▶ _Short problem 1_: Return everything from "I had time to" down to "career in mime." in the football matchday piece.

Start Document section

Tag: life

  • Stomping in the Coubertin

    Stomping in the Coubertin

    I went for a stroll before the match around Sunday tea time in search of likeminded football supporters. You can sense them from a mile off. I won’t be the first to have said it but, no matter what country, what level of what pyramid, football fans have a certain urgency about them on a matchday. Indeed, attending my first Sunday match at Anger’s Raymond Kopa, I realised just how blatant this walk is. Among the church goers and the market stragglers were others, like me, strolling to the match with two hours spare, yet at an inexplicable rhythm which resembled more to that of one of Napoleon’s soldiers. I knew I was in the right place. I sipped my can of Orangina at a measured pace and watched my fellow match goers walk their march to the Raymond Kopa, thinking myself invisible. But I was fooling nobody. My sipping was just about as nonchalant as that of a striker taking pre-match shots at the substitute goalkeeper: casual, sure. But focussed, ready.

    Walking up to the 5000 seater/stander Coubertin

    I had time to spare before I met up with the others, so I did the marching walk that everyone else was doing through the pleasant little park in view of the ground. On the modest pitch which took up most of the green, a few lads kick a ball about. The goalkeeper makes a good save yet it’s one he doesn’t appear to be fond of. He wants to be taking the shots; he’s only in there ‘cos he’s tall. He must have the patience of a saint; they were doing full blown drills in front of him: dribbling down the wing, cutting inside but then not taking the shot due to the interception of an invisible defender. He’s got a future in mime, I tell myself. Then he skies the rebound (off of the invisible full back). Yep, definitely a career in mime.

    In the park, I see families, dogs, prams. Surely this is all a show, all an illusion of divine family organisation, this unfeasible ability to just…be. Of course they’ll all be in the terrace come 17.15, baby swung in the air in the absence of a black and white scarf, or perhaps the baby will be wearing it? Pram thrown at the opposition goalkeeper, dog content with a hotdog and a scrap with a Metz supporting Dachshund. I comfort myself with these images, for the alternative is unsettling. I no longer blame my parents’ cat for wishing the family to all be in the same room all of the time because I realise that football supporters, in their own way, have the exact same mindset. One foot in the wrong direction is one too many. There is nothing else anybody could or should possibly be doing. We should all be going to the football. Where are your scarves and where is your Orangina?

End Document section
Start Data to process

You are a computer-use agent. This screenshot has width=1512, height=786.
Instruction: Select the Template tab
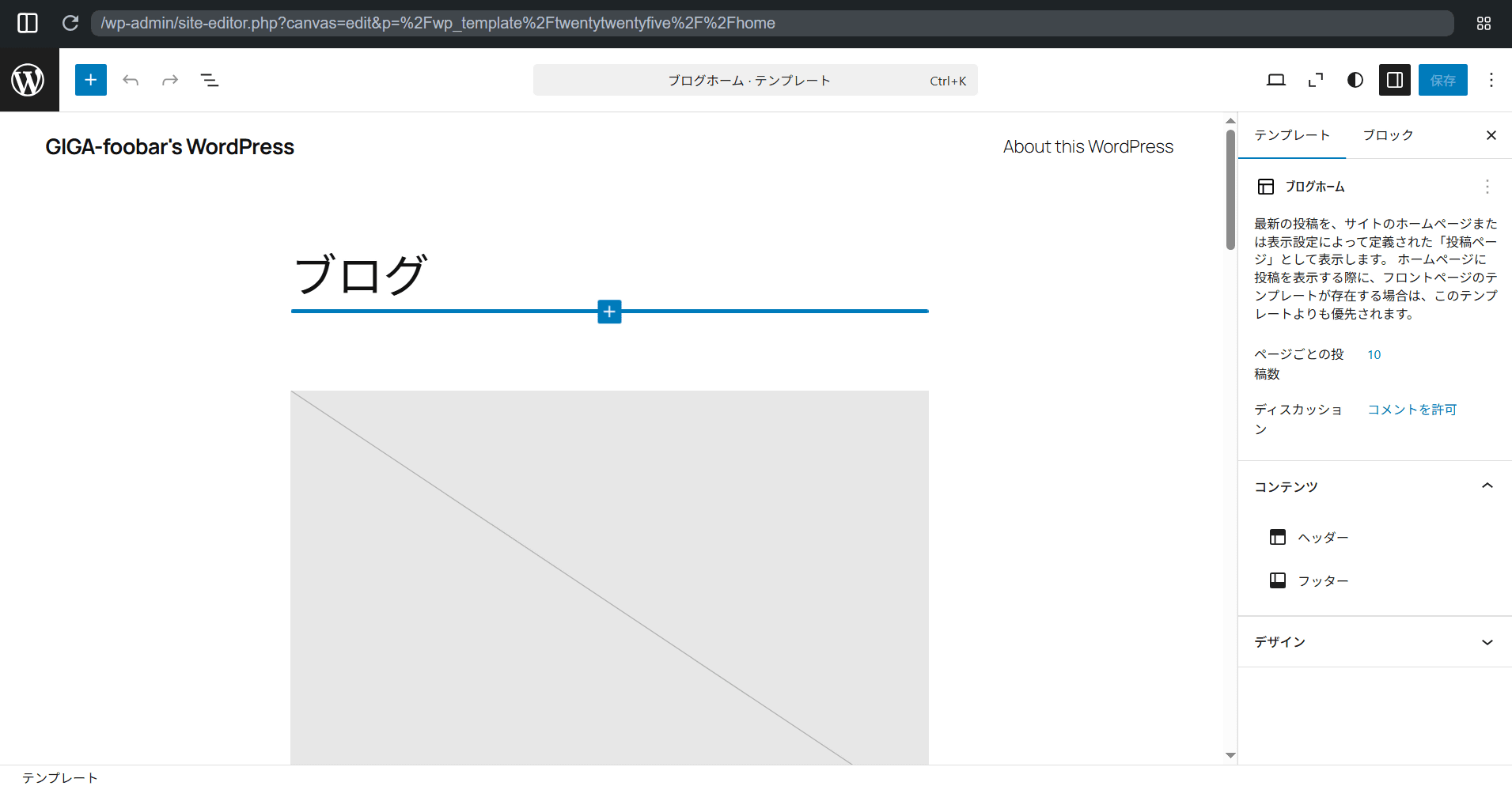click(x=1292, y=135)
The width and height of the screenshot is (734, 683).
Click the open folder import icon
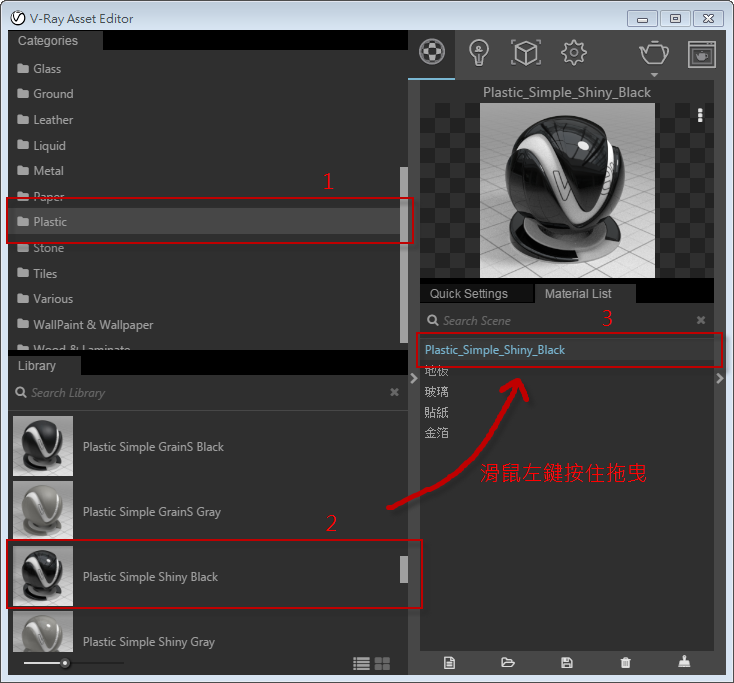(x=508, y=662)
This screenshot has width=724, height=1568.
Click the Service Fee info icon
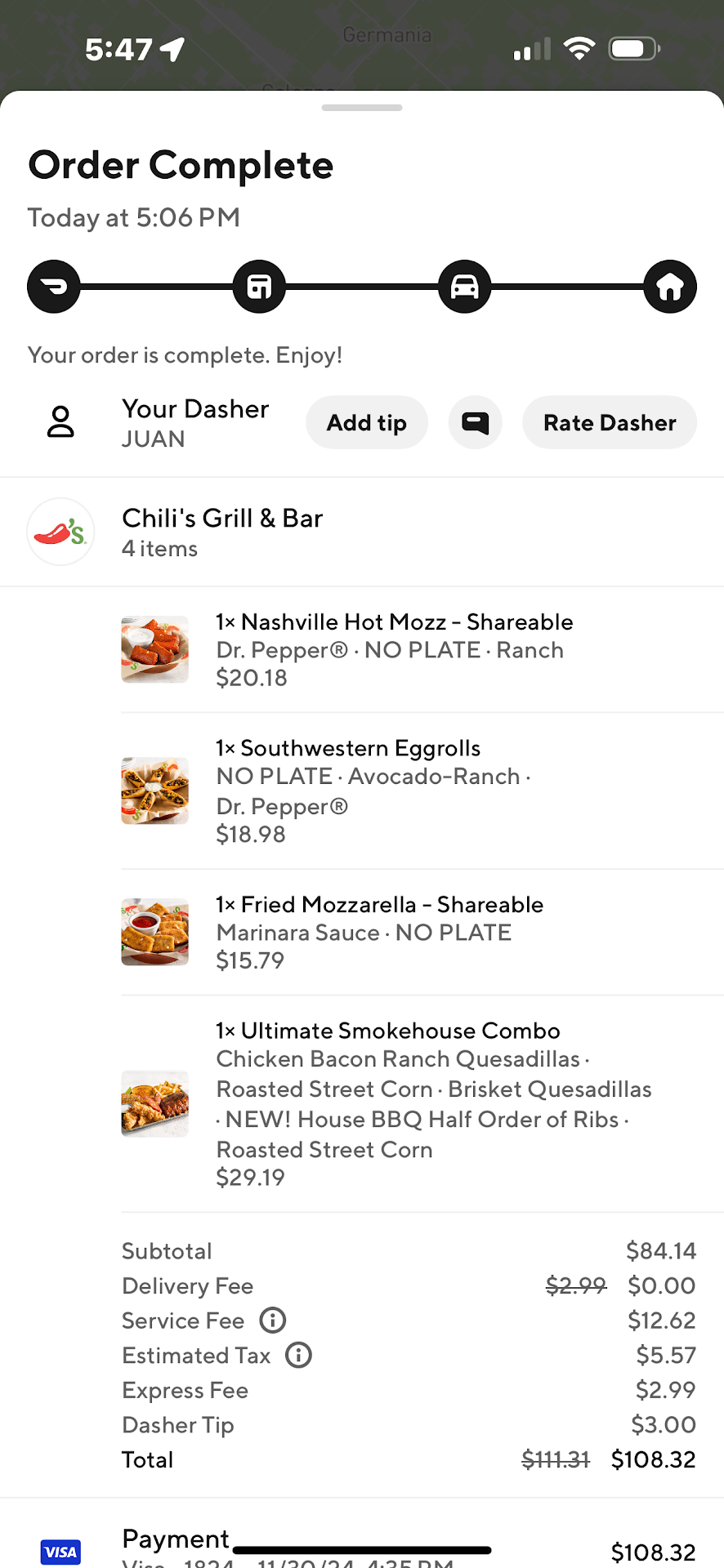click(x=273, y=1320)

End Data to process

▶ _Short problem 2_: Recast the listing, from the line containing "This screenshot has width=724, height=1568." down to the end of the listing, as a Markdown table with the columns Number and Listing line, leaving out blank lines and the pictures.

▶ _Correct response 1_:
I had time to spare before I met up with the others, so I did the marching walk that everyone else was doing through the pleasant little park in view of the ground. On the modest pitch which took up most of the green, a few lads kick a ball about. The goalkeeper makes a good save yet it’s one he doesn’t appear to be fond of. He wants to be taking the shots; he’s only in there ‘cos he’s tall. He must have the patience of a saint; they were doing full blown drills in front of him: dribbling down the wing, cutting inside but then not taking the shot due to the interception of an invisible defender. He’s got a future in mime, I tell myself. Then he skies the rebound (off of the invisible full back). Yep, definitely a career in mime.

▶ _Correct response 2_:
| Number | Listing line |
|---|---|
| 1 | This screenshot has width=724, height=1568. |
| 2 | Click the Service Fee info icon |
| 3 | click(x=273, y=1320) |